Want to pay your bill Friday night? Too bad, the transaction will go through Monday morning.
In 2024, why, its not like someone manually moves money.
EDIT: I am not talking about BRANCH working hours, I am talking about time it takes for transactions to go through.
EDIT 2:
I am NOT talking about send money to friends type of transactions. I’m talking about example: our company once fcked up payroll (due Friday) and they said: either the transaction will go through Saturday morning our you will have to wait till Monday. Idk if it has to do something with direct debit or smth else. (No it was not because accountant was not working weekend)
In: Technology
There is one perhaps legitimate reason to sometimes have banking hours dictate the world of electronic transactions though.
When fraudsters engage in massive hacks and untraceable stealing of funds from some large account, what they have sometimes done is waited until late on Friday afternoon when some watchdog staff may be about to leave, and there’s a Monday holiday coming up, and perpetrate their fraud. The money gets stolen, no one is around for 3 days to detect it, and they make off with the cash.
In that sense, sometimes restricting major transactions to have to happen when people are around can be a legitimate protection mechanism. Although not the concern of the day to day inconvenience that is probably meant in this thread.
If I pay a bill via electronic transfer when my bank is closed, they seem to queue up the transfer and send it as a batch because I usually am told that the transfer will happen somewhere between a few minutes to a few hours after I approve it.
I think they are batching by recipient so they aren’t hammering the computers at the other end of the transaction with multiple requests. Making the security “handshakes” between banks probably takes more computer cycles than the actual transfer, so connecting once to send them a bunch of account data is the norm.
There really is no good reason for it beyond banks in some countries not making any effort to implement such a system. In the UK, you can send bank transfers using the faster payments service introduced decades ago, and they will arrive typically within 30 seconds no matter what time of day or if it’s a holiday etc.
The issue of shortening the settlement time for financial transfers (which is another way of describing OP’s inquiry)has been under discussion for many years. Playing the float , as it it is called, benefits the banks and now the credit card companies.

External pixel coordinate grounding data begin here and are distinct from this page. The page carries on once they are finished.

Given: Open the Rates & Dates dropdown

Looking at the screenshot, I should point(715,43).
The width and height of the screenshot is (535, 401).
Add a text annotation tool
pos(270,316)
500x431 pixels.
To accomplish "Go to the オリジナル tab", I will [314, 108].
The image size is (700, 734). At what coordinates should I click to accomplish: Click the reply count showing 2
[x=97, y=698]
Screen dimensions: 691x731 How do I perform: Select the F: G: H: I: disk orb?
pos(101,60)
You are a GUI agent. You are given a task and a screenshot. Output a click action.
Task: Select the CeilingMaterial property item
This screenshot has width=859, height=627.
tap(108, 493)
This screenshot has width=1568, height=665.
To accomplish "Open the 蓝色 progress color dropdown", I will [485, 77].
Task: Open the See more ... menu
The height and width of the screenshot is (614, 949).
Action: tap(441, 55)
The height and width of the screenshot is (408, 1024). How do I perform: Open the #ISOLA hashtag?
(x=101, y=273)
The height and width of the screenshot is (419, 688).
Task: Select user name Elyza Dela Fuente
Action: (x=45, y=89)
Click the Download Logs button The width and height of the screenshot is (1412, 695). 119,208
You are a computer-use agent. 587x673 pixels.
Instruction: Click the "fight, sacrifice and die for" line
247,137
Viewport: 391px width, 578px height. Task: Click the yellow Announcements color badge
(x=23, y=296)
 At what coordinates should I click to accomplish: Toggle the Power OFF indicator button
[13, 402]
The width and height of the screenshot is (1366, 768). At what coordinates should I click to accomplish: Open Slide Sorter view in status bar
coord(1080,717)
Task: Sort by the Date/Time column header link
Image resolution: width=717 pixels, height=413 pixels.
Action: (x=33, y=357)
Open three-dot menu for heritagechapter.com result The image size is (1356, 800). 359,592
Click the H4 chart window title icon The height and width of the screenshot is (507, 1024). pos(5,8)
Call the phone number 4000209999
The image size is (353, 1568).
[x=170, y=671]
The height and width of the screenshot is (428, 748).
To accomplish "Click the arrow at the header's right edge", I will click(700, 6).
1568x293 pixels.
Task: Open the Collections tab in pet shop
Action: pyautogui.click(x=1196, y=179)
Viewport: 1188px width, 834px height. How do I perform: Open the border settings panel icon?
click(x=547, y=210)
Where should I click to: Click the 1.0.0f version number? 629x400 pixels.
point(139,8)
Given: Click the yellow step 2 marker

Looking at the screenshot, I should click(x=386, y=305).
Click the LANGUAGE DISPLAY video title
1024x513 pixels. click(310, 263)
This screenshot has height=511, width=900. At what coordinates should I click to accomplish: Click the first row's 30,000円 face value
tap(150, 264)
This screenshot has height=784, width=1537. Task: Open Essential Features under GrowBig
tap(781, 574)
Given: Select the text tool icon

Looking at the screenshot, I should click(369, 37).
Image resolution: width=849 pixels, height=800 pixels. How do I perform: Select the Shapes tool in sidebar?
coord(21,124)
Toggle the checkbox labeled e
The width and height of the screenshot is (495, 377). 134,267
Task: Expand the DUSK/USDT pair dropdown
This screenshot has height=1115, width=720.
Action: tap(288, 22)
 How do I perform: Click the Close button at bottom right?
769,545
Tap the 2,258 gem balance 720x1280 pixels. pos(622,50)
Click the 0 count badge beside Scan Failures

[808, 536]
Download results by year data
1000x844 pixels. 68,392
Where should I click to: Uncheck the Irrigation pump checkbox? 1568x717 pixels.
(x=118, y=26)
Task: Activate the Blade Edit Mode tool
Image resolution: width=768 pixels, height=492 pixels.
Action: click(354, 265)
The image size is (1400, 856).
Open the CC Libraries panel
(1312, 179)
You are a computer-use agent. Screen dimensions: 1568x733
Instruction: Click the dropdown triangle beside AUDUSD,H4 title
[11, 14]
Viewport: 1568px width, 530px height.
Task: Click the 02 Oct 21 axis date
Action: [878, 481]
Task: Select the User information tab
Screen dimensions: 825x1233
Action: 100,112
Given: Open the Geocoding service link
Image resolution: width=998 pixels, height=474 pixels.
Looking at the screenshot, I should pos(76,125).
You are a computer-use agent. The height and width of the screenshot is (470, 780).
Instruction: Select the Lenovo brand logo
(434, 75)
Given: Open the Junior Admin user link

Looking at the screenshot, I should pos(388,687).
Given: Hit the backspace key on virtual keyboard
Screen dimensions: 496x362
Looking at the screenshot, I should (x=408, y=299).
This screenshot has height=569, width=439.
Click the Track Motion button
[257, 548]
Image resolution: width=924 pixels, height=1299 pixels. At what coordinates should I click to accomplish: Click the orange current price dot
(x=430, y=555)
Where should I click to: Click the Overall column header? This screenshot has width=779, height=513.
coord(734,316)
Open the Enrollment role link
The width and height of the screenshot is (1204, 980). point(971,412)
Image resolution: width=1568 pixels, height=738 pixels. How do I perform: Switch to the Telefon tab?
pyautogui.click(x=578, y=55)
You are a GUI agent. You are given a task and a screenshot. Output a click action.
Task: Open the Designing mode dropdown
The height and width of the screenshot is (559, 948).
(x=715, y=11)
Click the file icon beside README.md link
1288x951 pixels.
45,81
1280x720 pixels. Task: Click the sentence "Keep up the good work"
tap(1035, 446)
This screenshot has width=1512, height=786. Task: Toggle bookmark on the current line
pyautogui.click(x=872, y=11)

Even the advent of computerized money transfer systems has not served to be a sufficient impetus for change
There has been a consumer oriented set of reforms that have been proposed in various forms gong back to, as I recall the early 1980’s all of which have been successfully resisted. Elizabeth Warren has been in the forefront of advocating the changes, but institutional inertia and politics have prevented meaningful change.
That addresses Why. The way to change it lies, as it always has, at the ballot box.